"The phase coherence of harmonics in the vocal formant range, ~630Hz to 4000Hz"

Status
This old topic is closed. If you want to reopen this topic, contact a moderator using the "Report Post" button.
"The phase coherence of harmonics in the vocal formant range, ~630Hz to 4000Hz"

The thread title is one of the key points from David Griesinger's presentation:
"Pitch, Timbre, Source Separation"
http://www.davidgriesinger.com/Acoustics_Today/Pitch,%20Timbre,%20Source%20Separation_talk_web_sound_3.pptx


Looks like he has come to a conclusion many fundamental auditory perceptions are derived from the property:
"the phase coherence of harmonics in the vocal formant range, ~630Hz to 4000Hz"

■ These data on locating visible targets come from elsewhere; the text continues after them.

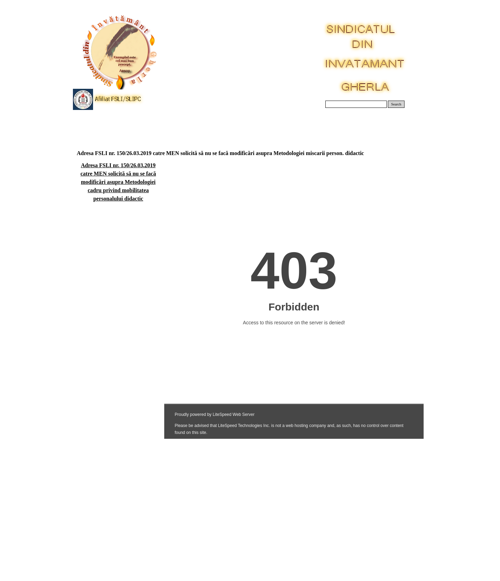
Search (396, 104)
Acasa (94, 124)
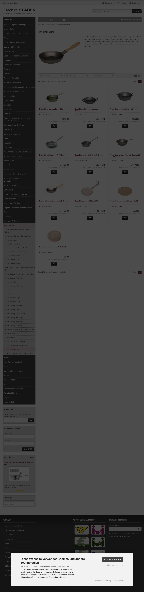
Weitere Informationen (114, 565)
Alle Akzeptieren (112, 560)
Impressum (118, 581)
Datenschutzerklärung (102, 581)
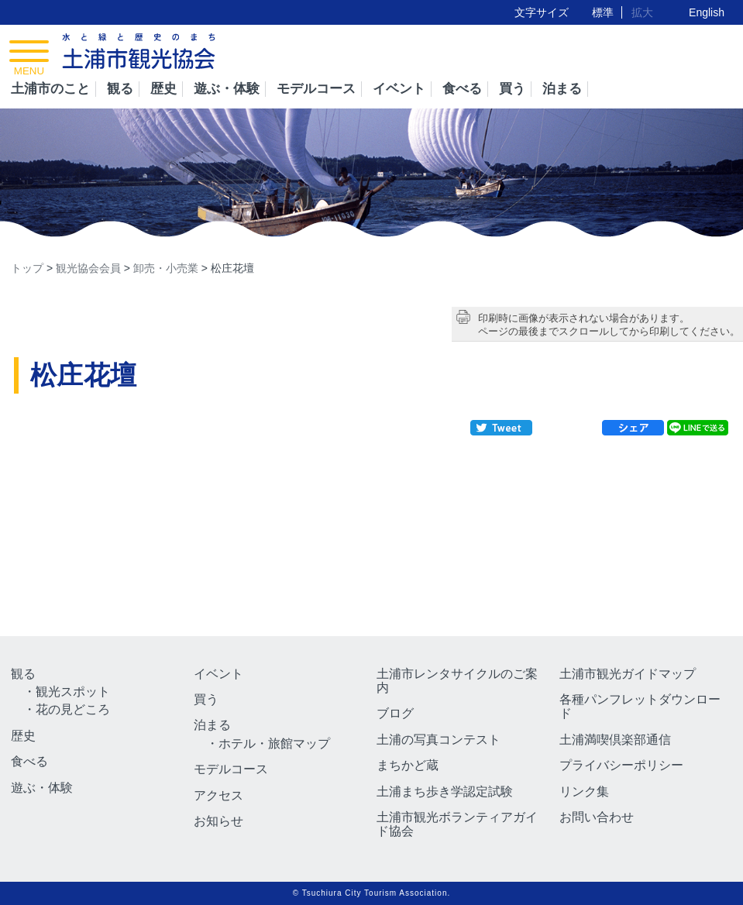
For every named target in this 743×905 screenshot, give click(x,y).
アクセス (218, 795)
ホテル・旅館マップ (274, 743)
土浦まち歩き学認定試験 (445, 791)
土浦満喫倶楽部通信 (615, 739)
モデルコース (316, 88)
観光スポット (73, 691)
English (706, 12)
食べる (462, 88)
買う (512, 88)
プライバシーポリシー (621, 765)
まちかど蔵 (408, 765)
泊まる (562, 88)
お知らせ (218, 821)
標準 (603, 12)
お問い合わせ (596, 817)
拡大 (642, 12)
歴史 (163, 88)
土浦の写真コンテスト (438, 739)
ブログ (395, 713)
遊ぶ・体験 (227, 88)
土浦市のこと (50, 88)
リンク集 (584, 791)
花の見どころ (73, 709)
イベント (399, 88)
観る (120, 88)
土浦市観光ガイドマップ (627, 673)
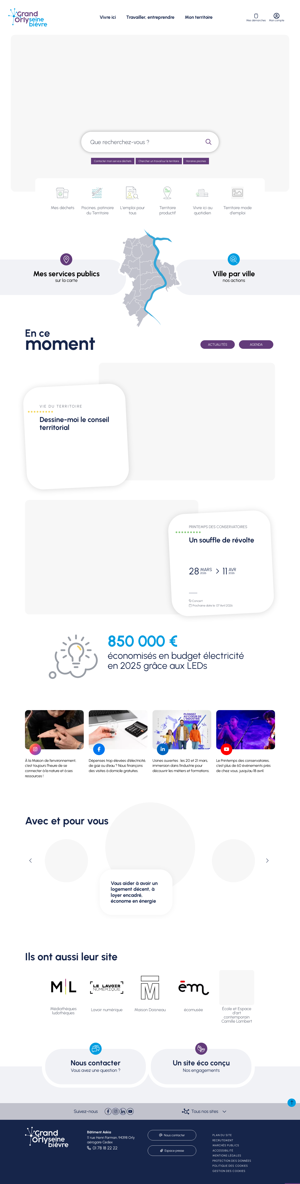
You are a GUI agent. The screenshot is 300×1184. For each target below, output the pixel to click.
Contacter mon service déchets (112, 161)
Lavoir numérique (106, 1009)
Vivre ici (108, 17)
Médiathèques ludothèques (63, 1010)
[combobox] (140, 142)
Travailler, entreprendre (150, 17)
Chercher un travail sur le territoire (159, 161)
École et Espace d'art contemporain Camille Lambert (236, 1015)
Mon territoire (198, 17)
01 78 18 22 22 (105, 1147)
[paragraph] (187, 421)
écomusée (193, 1009)
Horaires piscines (196, 161)
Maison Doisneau (150, 1009)
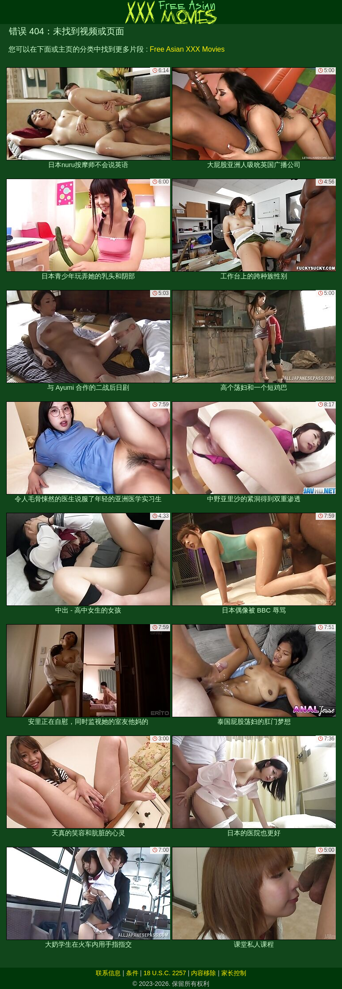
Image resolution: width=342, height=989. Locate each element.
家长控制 (233, 973)
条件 (132, 973)
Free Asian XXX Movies (187, 49)
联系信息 (108, 973)
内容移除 (203, 973)
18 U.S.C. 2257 (164, 973)
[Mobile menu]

Now, this can have some interesting consequencies to the sound reproduction over loudspeakers in a small room, too.

In order to achieve the above requirement we would need at least:

* phase linear loudspeaker over this freq range

* No cross over within this freq range

* No cabinet difractions within this freq range

* No early room reflections in this freq range

* Modulation transfer function of unity in this freq range



It's all nice, BUT, what will happen to the harmonic phase coherence when you put 2 loudspeakers in a triangle and get terrible stereophonic comb filtering at the listening position ? :rolleyes:

There should be at least one possible solution to reproduce sound over loudspeakers while the above requirements remain achievable: Cross talk cancelling ;)



- Elias
 
Last edited:
The properties of stereo phantom image formation remains highly intact for speaker pairs that mash up phase in similar fashion.

When signal content in one speaker undergoes different mashing, such as with driver break up modes, or poorly behaved passive crossover, phantom image is degraded.

Asymmetrical lateral early reflections distort imaging. And identity of source as some manner of speaker due to speaker transfer function is nothing new.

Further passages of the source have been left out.